HANK PHILLIPPI RYAN: From the "never thought I'd live to see the day" file--I spent last Wednesday watching--hockey. Me. Hockey. The thing is, I have no idea of the rules, which is always detrimental when watching games of any sort. But all of Boston is enraptured by the so-far-so-good (knock on wood) success in the playoffs. (Tuuka Rask!) (If you dont know who that is, don't worry.)
Anyway, beacuse the world works in mysterious ways (don't we know it!) Wendy Gager's post for today--is about hockey! I mean--it's as if we PLANNED it. And we didn't plan it!
Talk about planning..there are certain things you cannot plan. And that's what happened in Wendy's new book!
"Hockey hits the pages of my last novel--
but the season was on ice"
WENDY GAGER: I must confess I’m not a huge hockey fan but I’m dragged kicking and screaming into the frenetic sport, so much so that it even graces the pages of A CASE OF VOLATILE DEEDS. This season is Stanley Cup fever as the hockey champ will earn the title any day now including a game tonight.
HANK: Well, yeah. I've been watching HOCKEY. Did I say that? Anyway.
W.S. GAGER: I’m from Michigan and Red Wing fever takes over the state for the snowy winter months and continues. When writing about an area, an author has to include local flavor and customs. My Mitch Malone Mystery books are set in fictional Grand River, the second largest city in Michigan modeled after Grand Rapids. As I was writing one part, I needed my reporter character Mitch Malone to butter up a source. Most people would talk about the weather but small talk in Michigan can be dicey because it changes so frequently. When the weather is nasty, it is just not a good conversation gambit.
The book is set during the fall which can be 80 degrees and sunny one day and a few inches of snow the next. Many people think of football as a fall sport, and it is popular in Michigan, but hockey is huge as evidenced by Detroit being called Hockeytown because of the Red Wings. The Grand Rapids Griffins are a farm team for the Wings and in lower leagues are the Muskegon Lumberjacks, Kalamazoo K-Wings, Flint Generals and others also drawing loyal fans.
HANK: See how we bring you new stuff here at JRW? I sure hope the fabulous Bryan Gruley is reading this. He'll be so proud of us. Anyway, Wendy, you were saying.
WENDY: Including real life people and events in your story is chancy because they can change. Players get traded, hurt or just retire. I also wanted something unique. I chose Justin Abdelkader. No one would ever forget that name if they heard it. Justin also is from Muskegon and returns to his roots often to encourage younger kids at the local ice arena. When I wrote the book two years ago, Justin had just been getting a lot of ice time with the Red Wings. We had watched him play for the Griffins after he helped Michigan State University win a national championship.

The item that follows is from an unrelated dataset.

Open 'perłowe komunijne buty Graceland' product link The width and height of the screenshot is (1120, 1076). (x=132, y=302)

The irony for me was when my book was released in what should have been hockey season, it wasn’t because of the dispute between owners and players. Hockey did reappear in a shortened season that is finishing now. Since I put Justin in A Case of Volatile Deeds, he has become a valuable member of the Red Wings team. My daughter, who is a very vocal hockey fan, has referred to him as “Abby.” The culmination of the Hockey season is upon us with the Stanley Cup playoffs. Abby and my beloved Red Wings won’t be there this year having lost to the Chicago Blackhawks.
But Abby will be a Red Wing forever in my book no matter where his career leads.

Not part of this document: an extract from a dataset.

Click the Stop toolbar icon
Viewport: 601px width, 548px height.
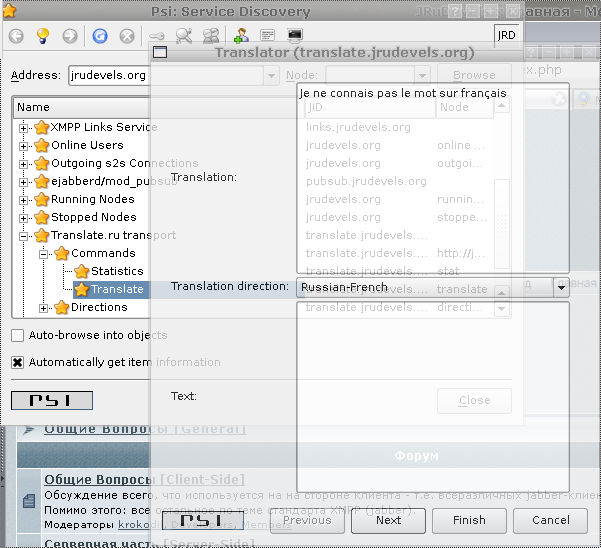[127, 36]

Do you like to read about local things in books? Does it stop you or throw you out of the story when something has changed?
HANK: And hurray: You don't have to ice the puck to win--or whatever they do--one lucky commenter will win a paper copy or a kindle version of any of the four Mitch Malone books!
A Case of Volatile Deeds
Mitch learns that much of what he knows about his date and her work aren’t what they seem. His world continues to twist when the police captain asks for his help and a city hall informant is found floating in the river. Mitch must keep his head down or a cute dog with a knack for finding dead bodies will be sniffing out his corpse.
W.S. Gager has lived in Michigan for most of her life except when she was interviewing race car drivers or professional woman's golfers. She enjoyed the fast-paced life of a newspaper reporter until deciding to settle down and realized babies didn't adapt well to running down story details on deadline.
Since then she honed her skills on other forms of writing before deciding to do what she always wanted and write mystery novels.
Her main character is Mitch Malone who is an edgy crime-beat reporter single-mindedly hunting for a Pulitzer Prize. A Case of Infatuation, the first in the Mitch Malone Mysteries, won the Dark Oak Contest in 2008 and nominated as a Michigan Notable Book. A Case of Accidental Intersection took first place in the 2010 Public Safety Writers Contest in the unpublished category before its release. Her third book, A CASE OF HOMETOWN BLUES, was a finalist in the 2012 Daphne Du Maurier Award for Excellence in Mystery/Suspense.